[Material for this task — start]
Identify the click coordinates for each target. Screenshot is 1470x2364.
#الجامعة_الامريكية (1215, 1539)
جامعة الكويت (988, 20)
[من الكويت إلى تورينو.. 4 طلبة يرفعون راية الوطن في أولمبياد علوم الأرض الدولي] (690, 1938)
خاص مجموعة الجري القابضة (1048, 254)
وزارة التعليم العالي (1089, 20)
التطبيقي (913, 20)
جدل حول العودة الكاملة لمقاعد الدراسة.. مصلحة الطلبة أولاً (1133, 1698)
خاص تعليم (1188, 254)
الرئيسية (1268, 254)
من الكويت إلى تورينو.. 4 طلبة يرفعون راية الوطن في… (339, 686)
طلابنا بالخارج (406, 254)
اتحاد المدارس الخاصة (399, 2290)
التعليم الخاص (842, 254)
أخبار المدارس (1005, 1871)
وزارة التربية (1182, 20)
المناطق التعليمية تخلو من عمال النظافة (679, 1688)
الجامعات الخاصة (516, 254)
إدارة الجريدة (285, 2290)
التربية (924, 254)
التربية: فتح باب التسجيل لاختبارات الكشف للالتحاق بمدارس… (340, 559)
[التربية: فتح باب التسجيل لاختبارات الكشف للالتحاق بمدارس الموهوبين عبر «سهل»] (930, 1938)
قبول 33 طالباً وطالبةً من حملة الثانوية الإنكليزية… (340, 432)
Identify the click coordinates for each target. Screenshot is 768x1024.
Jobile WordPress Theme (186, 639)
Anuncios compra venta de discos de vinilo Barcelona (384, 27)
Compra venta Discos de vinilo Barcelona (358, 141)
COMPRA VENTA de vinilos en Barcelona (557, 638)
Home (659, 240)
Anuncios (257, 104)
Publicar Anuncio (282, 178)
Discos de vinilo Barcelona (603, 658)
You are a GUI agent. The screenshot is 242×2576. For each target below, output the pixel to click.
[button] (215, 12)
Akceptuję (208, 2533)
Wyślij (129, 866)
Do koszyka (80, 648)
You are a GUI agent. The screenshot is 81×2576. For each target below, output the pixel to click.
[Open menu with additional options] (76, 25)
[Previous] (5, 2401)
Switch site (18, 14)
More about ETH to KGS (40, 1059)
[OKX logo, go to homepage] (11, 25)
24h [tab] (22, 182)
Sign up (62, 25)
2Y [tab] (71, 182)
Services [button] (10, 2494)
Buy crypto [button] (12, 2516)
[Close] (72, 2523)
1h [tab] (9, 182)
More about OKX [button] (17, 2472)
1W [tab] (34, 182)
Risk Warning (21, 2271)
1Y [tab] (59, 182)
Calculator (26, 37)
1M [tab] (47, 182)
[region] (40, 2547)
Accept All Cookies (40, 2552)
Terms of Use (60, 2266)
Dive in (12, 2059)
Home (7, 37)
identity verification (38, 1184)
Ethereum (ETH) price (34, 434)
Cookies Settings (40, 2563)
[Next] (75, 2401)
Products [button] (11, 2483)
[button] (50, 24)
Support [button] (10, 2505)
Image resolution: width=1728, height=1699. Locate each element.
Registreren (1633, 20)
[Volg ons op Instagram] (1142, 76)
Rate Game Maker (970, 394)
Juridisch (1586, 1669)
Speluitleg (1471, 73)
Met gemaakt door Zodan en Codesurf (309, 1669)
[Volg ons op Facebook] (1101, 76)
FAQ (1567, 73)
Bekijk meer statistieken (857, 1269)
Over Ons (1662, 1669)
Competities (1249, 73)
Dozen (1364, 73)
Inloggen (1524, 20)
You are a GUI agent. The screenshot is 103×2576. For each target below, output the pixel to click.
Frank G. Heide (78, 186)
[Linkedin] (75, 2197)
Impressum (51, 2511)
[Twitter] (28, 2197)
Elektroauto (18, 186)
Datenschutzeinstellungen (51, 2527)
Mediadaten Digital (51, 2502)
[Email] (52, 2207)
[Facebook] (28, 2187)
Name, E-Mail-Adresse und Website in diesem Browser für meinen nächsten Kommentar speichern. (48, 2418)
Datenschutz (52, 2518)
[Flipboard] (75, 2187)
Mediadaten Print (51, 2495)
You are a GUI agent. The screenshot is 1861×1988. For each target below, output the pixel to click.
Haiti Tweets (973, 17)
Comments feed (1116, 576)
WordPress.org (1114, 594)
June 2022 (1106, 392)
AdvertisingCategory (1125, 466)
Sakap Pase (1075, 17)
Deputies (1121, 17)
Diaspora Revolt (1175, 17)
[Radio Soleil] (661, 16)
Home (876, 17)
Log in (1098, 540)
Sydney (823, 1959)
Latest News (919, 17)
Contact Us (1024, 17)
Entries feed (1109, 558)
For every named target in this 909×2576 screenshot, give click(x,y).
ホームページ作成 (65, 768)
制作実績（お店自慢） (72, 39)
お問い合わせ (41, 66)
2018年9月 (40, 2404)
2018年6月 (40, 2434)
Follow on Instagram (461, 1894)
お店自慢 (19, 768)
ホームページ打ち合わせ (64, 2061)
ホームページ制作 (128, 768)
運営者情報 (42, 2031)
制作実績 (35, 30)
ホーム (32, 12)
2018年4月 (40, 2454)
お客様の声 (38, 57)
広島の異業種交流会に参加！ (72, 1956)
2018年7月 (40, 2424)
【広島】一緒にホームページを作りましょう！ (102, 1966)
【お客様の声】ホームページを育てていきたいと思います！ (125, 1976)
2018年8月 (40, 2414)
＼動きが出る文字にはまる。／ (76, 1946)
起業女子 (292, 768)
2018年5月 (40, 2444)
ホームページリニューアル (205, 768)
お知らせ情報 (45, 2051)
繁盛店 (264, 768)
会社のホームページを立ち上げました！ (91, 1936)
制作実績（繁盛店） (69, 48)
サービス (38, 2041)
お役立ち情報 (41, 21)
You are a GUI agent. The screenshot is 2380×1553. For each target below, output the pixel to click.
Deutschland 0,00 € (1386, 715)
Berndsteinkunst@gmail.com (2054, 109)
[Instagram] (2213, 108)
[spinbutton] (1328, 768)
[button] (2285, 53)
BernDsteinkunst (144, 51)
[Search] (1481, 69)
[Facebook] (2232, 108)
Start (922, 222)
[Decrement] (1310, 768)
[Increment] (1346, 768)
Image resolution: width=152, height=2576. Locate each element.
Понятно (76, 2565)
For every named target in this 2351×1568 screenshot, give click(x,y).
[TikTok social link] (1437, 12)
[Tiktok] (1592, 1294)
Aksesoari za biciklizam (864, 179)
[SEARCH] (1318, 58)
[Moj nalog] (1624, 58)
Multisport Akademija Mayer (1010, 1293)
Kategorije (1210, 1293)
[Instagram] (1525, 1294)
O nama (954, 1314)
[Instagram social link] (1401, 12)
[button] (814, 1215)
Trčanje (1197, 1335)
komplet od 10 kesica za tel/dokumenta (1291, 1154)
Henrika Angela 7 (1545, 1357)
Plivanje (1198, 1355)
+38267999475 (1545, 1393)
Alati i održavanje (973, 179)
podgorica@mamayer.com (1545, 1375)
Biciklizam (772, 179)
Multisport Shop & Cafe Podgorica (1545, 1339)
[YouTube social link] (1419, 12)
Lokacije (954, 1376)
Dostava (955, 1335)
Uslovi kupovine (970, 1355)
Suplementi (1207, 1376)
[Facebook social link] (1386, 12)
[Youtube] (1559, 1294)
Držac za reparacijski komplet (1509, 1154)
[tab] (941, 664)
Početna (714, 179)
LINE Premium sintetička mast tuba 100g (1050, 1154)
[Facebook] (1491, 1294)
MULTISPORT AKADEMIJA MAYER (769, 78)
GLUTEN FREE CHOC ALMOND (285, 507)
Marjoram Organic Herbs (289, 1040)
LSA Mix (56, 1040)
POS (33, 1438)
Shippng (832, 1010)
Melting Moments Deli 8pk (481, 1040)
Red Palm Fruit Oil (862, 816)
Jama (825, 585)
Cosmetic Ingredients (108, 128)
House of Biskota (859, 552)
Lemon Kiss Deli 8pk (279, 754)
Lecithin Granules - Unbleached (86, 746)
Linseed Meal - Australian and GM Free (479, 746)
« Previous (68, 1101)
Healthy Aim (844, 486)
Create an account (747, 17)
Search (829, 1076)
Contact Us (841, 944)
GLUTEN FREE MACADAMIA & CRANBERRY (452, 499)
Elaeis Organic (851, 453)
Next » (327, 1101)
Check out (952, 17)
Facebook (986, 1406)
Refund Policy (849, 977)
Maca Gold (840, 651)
[Material for this task — finish]
#### Your objective
Write down, word for word, the lines above from the one containing "Image resolution: width=152, height=2576." through the one containing "[SEARCH] (1318, 58)", both ends included.

#### Worked solution
Image resolution: width=152, height=2576. Locate each element.
Понятно (76, 2565)
For every named target in this 2351×1568 screenshot, give click(x,y).
[TikTok social link] (1437, 12)
[Tiktok] (1592, 1294)
Aksesoari za biciklizam (864, 179)
[SEARCH] (1318, 58)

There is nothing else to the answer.